# Smelly Ribs good to eat?



## bigal (Jul 20, 2007)

I bought some BB's in vac pac, packaged on 7/2, sell by date was 7/13.  When I opened them they smelled, 
	

	
	
		
		



		
			






 but I figured they'd be ok anyway.  On smoker for 2 hrs now and I can still smell them!

I'm think'n the dogs would like them.  Do you think they would still be ok to eat?  Only kinda worried, but don't want to make anyone sick either.  

Thanks for the help.


----------



## shellbellc (Jul 20, 2007)

If I question the quality or freshness of the meat, I throw it out, no questions.  Were they frozen?  We're a week past 7/13...smelly, sticky, slimy, goes in the dumpster.


----------



## bigal (Jul 20, 2007)

Thanks Shellbellc, thats what I was think'n too.  They weren't frozen.  __________ what a waste!!!  I'll pay more attention next time.

Thanks!!!


----------



## flash (Jul 20, 2007)

Feed some to the neighbor and wait an hour.


----------



## az_redneck (Jul 20, 2007)

I have probably thrown out a ton of stuff that was still good, but if there is ANY question about its safety, toss it. Your family doesn't need to get sick over $10 worth of meat..


----------



## smokemaster (Jul 20, 2007)

Take the package back to the store for a refund.


----------



## bigarm's smokin (Jul 20, 2007)

*I agree. I have done this several times. All you have to take back is that little price and description sticker. They don't want the stinky package or the nasty meat, just the sticker. Terry*


----------



## smokin for life (Jul 20, 2007)

I also agree, why should you take the loss. When it comes to buying groceries I'm the store's worst nightmare. I work hard for my money and I really don't want to just toss it in the trash. They are always happy to refund my money, or if the price on the recite (?) doesn't match what it was on the shelf, here I go again
	

	
	
		
		



		
		
	


	





. But I definetly wouldn't eat it.


----------



## bigal (Jul 20, 2007)

The BB's are gone along w/the spares in the fridge that had a due date of 7/18.  The bb's are my fault, I've had them for a few days.  The spares I'll tell the butcher about, he'll make me happy.  He's done some things for me and has given' me "samples" to try and smoke.  Good guy, not worried.  It's a small town, small store, easy to deal with.  

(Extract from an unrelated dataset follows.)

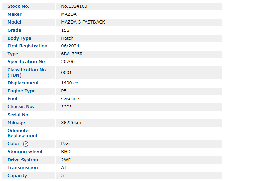Viewport: 256px width, 181px height.
Task: Click the Mileage value 38226km
Action: point(71,123)
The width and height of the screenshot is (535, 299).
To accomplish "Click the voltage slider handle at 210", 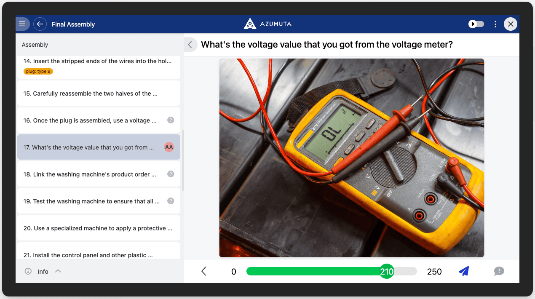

I blame myself though, but I still give'm a hard time
	

	
	
		
		



		
		
	


	





 .

Thanks for the help.


----------



## skinnerc06 (Jul 20, 2007)

Give them to your in-laws


----------



## bwsmith_2000 (Jul 20, 2007)

Hey BigAl,
      With a butcher who is willing to give you "samples" to try, don't forget to take him a few "samples" of your work. I used to have a butcher like that and it's a special relationship..... take care of him and it will come back many times over. I wish mine were still around.


----------



## blackhawk19 (Jul 21, 2007)




----------



## deejaydebi (Jul 21, 2007)

Sometime meat will smell bad but it's just the blood. Wash it well in clear water and if the meat stinks throw it out if it smells okay smoke it.


----------



## zapper (Jul 21, 2007)

I don't think that I ever considered the rinse option. I have on rare occasion opened up a package to a smell that just made me question the safety of the product. I will be the first to toss out anything in question. It makes me as mad as hell too! I know that it may not be anyones fault and that the meat may even be OK, but why risk it? It is not like I am in a survival situation with this being the only thing to eat.

A few years ago while I was checking out at the grocery store, I mentioned to the cashier that the last batch of ribs were bad or rotten and I threw them out without even completley opening the package and I hope that this batch is better. She apologized and did not charge me for the ribs I was buying this time around, without asking for any proof at all. I was suprised, and suspected that she was just stealing for me by not clearing the transaction with a manager or anything. (But yes I took the ribs anyways!)

I get home and tell my wife that the cashier at the store did not charge me for the ribs because the last batch was bad. My wife laughed and told me that she bought the ribs someplace else!

So the next trip to the store I tell the cashier about the mix up in casual conversation. She ended up telling me not to worry because it was a major foul up with the distributer/meat cutting plant and their trucking contractors. Something to the effect of many truck loads of meat going to many different outlets and somewhere in the chain of events refridgeration was lost for too long!  GULP!  Either I missed any official news of this event or there was none! 

Moral of the story?  When in doubt, toss it out!


----------



## gypsyseagod (Jul 21, 2007)

but if the meat is gray(or grey) - toss it & wash yer hands & counters well. i also bleach my sinks daily but then i got an infant in the house.


----------



## deejaydebi (Jul 21, 2007)

Gray? EWWWWWWWWWWWWWW!


----------



## Dutch (Jul 22, 2007)

Having been a buthcer, it's not unusual for Ma Dutch to ask me "Does this smell okay?" At times I have opened the fridge door and remarked, "There is some bad meat in this fridge!" (usually bad hamburger) and Ma will comment "Well, I don't smell anything". Then again, I learned the trade from the best (my Dad) and he wasn't afraid to get his face right down into the meat if any of our customers questioned the freshness of the meat.


----------



## gypsyseagod (Jul 22, 2007)

even fer a butcher a very simple rule ... grey meat- don't eat...


----------



## deejaydebi (Jul 22, 2007)

I wash off all big meat that comes in cyropacs. To me it always stinks. There's so much blood in there. I can't stand that blood smell.


----------